At the moment I'm using the following parameters using libavcodec/FFmpeg:

cContext->b_frame_strategy = 1;
cContext->max_b_frames = 3;
cContext->gop_size = 30; // intra frame interval
av_opt_set(cContext->priv_data, "quality", "realtime", AV_OPT_SEARCH_CHILDREN); //can be good, best or realtime
av_opt_set(cContext->priv_data, "passes", "2", AV_OPT_SEARCH_CHILDREN);

I have tested with different quantifier settings that affects the quality but not so much the decoding speed. For H264 there is a tune setting called "fastdecode" is there something equivalent in libvpx that I can set through FFmpeg? 

Best regards,

Miroslav Andel

James Zern

unread,
Sep 8, 2014, 3:10:10 PM9/8/14
to WebM Discussion
You can set '--frame-parallel 1' and use the ffvp9 decoder with
threads to improve the decode performance, setting --tile-columns with
frame-parallel is another way to get some parallelization in the
decode in libvpx.

Miroslav Andel

unread,
Sep 21, 2014, 10:01:49 AM9/21/14
to webm-d...@webmproject.org
Thanks, but it didn't help much.

Changing the parameters didn't affect the decoding performance noticeably. The decoder doesn't seem to be that CPU intensive when using a lot of cores. The CPU is mostly idle while decoding and the usage is around 12-15% when using 12-24 logical cores.
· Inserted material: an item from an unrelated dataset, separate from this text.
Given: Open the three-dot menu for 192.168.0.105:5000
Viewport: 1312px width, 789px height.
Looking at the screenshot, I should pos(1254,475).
I'm reading the files from raided SSD drivers so the bottleneck seems to be in RAM memory allocation or some kind of inefficient thread synchronisation.
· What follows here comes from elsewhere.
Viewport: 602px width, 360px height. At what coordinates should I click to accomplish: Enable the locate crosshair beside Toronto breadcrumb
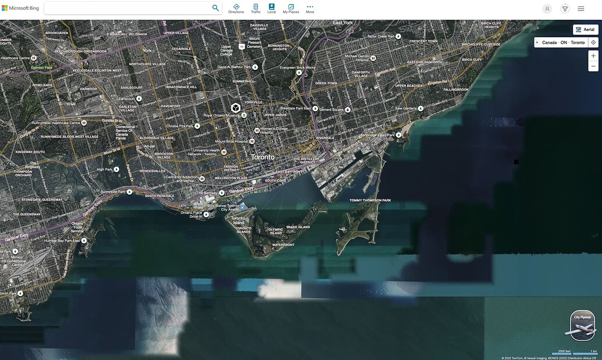click(x=592, y=41)
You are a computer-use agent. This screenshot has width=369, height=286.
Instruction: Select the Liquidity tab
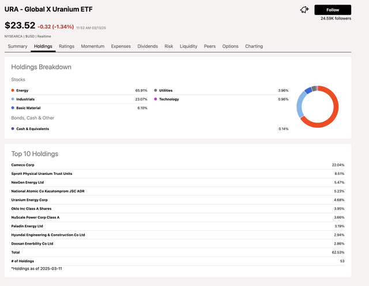pos(189,46)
Is there a good profiling tool which I can use in windows with visual studio?

Best regards,

Miroslav

James Zern

unread,
Sep 22, 2014, 6:20:37 PM9/22/14
to WebM Discussion
On Sun, Sep 21, 2014 at 7:01 AM, Miroslav Andel
<mirosla...@gmail.com> wrote:
> Thanks, but it didn't help much.
>
> Changing the parameters didn't affect the decoding performance noticeably.
> The decoder doesn't seem to be that CPU intensive when using a lot of cores.
> The CPU is mostly idle while decoding and the usage is around 12-15% when
> using 12-24 logical cores. I'm reading the files from raided SSD drivers so
> the bottleneck seems to be in RAM memory allocation or some kind of
> inefficient thread synchronisation.
>

Possibly. Could you include your full settings and an equivalent
ffmpeg command line you're using for posterity?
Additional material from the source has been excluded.